▶ _The exercise_: State how many lines in the listing below contain the string "specified". Reply with the number alone.

▶ _Source data_:
#####

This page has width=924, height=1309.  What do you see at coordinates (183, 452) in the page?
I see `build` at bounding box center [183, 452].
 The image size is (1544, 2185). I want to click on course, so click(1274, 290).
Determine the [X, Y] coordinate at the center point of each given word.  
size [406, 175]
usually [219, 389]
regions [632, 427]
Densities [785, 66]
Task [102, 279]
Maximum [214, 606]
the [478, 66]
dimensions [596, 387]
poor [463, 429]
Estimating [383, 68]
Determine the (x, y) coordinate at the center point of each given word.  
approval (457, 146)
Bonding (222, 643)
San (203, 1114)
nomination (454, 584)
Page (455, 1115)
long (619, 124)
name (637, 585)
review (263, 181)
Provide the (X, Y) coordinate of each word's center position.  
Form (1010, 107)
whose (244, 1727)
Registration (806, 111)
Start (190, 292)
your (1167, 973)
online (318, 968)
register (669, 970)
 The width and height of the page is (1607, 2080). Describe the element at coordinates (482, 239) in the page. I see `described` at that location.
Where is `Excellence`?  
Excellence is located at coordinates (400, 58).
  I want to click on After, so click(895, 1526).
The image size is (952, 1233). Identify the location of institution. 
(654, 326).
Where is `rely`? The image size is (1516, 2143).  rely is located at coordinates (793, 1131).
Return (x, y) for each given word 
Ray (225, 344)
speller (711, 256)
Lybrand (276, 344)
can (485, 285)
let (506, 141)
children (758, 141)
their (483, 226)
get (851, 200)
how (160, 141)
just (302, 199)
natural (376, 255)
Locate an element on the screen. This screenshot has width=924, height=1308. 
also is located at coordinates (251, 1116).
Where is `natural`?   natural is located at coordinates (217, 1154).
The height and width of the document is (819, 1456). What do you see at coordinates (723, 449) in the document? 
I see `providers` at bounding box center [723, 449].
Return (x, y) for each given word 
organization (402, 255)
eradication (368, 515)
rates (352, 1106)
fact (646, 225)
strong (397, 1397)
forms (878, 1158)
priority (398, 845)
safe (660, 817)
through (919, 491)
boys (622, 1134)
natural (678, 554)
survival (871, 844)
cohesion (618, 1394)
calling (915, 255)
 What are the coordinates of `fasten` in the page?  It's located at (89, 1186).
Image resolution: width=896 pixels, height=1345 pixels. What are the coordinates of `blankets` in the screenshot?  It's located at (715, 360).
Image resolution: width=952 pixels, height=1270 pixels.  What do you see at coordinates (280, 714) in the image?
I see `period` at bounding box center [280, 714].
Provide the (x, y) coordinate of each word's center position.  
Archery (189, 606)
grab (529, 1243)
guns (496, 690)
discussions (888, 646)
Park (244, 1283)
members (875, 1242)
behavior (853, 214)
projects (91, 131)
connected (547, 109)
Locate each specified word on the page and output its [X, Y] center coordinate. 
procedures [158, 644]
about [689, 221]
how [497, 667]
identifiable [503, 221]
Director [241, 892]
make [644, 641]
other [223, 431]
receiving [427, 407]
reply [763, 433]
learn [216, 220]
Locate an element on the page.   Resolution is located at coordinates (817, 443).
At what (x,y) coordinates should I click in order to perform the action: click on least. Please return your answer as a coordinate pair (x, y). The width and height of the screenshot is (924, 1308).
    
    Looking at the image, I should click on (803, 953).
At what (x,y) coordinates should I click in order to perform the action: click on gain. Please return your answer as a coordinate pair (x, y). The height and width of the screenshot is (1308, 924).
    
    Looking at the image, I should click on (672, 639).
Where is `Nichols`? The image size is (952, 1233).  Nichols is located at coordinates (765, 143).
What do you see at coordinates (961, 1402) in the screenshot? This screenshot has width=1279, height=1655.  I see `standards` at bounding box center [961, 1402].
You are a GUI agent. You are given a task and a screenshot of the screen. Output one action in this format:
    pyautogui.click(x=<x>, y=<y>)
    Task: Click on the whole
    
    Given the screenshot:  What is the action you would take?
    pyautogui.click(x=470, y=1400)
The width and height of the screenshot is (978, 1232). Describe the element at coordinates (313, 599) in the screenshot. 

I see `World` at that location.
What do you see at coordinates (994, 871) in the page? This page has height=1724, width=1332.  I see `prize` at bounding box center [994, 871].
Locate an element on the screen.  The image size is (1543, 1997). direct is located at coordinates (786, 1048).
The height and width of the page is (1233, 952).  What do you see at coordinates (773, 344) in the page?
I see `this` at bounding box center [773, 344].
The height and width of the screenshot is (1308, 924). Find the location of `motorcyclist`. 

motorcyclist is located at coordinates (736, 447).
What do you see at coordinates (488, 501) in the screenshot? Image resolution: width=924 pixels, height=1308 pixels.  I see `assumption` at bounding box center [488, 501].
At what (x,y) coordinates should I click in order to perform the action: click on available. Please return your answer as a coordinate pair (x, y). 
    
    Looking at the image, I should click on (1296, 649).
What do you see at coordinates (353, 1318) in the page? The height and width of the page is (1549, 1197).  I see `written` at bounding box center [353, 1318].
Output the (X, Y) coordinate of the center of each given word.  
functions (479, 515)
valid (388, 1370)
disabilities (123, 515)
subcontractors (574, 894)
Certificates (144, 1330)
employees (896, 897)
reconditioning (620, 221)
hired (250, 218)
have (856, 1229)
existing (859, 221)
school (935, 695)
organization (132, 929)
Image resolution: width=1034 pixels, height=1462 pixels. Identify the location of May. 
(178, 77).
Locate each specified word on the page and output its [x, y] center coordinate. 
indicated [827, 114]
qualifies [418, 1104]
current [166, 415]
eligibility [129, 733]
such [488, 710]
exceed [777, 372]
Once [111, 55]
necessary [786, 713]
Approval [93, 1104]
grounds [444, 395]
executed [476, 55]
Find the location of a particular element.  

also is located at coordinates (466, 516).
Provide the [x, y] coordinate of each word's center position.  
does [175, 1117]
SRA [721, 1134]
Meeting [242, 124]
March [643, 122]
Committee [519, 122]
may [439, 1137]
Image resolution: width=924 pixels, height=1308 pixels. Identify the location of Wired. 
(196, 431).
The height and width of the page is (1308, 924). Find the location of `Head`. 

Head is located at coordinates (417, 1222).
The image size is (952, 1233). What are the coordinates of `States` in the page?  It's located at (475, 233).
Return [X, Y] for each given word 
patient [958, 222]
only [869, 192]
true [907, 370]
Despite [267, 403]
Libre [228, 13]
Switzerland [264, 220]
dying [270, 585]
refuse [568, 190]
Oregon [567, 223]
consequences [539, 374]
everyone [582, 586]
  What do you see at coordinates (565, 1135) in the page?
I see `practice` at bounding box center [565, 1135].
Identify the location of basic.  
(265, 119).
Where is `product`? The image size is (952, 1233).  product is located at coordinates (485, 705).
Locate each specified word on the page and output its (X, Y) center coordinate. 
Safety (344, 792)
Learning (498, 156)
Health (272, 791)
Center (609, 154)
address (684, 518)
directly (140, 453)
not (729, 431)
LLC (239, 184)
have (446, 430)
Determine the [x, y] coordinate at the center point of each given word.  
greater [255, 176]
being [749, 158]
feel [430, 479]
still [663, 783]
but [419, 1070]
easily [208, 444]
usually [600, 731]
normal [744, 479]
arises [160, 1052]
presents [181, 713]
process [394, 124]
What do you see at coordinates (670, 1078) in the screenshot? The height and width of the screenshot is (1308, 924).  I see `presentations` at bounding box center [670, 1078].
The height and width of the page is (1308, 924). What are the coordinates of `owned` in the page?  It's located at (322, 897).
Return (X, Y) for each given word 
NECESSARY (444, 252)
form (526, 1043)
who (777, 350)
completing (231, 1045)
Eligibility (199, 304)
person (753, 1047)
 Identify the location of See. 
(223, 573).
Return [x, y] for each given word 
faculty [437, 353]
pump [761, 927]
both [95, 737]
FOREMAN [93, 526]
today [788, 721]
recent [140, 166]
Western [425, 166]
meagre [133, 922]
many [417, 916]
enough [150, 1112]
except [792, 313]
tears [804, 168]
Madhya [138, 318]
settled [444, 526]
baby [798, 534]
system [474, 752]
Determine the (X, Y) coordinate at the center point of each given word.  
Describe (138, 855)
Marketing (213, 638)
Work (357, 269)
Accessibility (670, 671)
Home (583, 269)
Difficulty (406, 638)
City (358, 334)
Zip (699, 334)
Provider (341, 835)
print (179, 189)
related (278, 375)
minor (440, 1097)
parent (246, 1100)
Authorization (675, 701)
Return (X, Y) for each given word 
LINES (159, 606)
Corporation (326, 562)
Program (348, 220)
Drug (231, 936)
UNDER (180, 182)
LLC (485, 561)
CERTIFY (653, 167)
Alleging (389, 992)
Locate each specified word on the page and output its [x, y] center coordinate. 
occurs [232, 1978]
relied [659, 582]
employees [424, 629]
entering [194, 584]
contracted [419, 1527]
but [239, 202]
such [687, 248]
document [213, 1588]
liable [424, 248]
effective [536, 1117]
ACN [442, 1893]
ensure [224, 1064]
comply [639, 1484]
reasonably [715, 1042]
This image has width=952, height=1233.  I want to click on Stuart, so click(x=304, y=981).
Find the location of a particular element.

#####

▶ _Exercise solution_: 4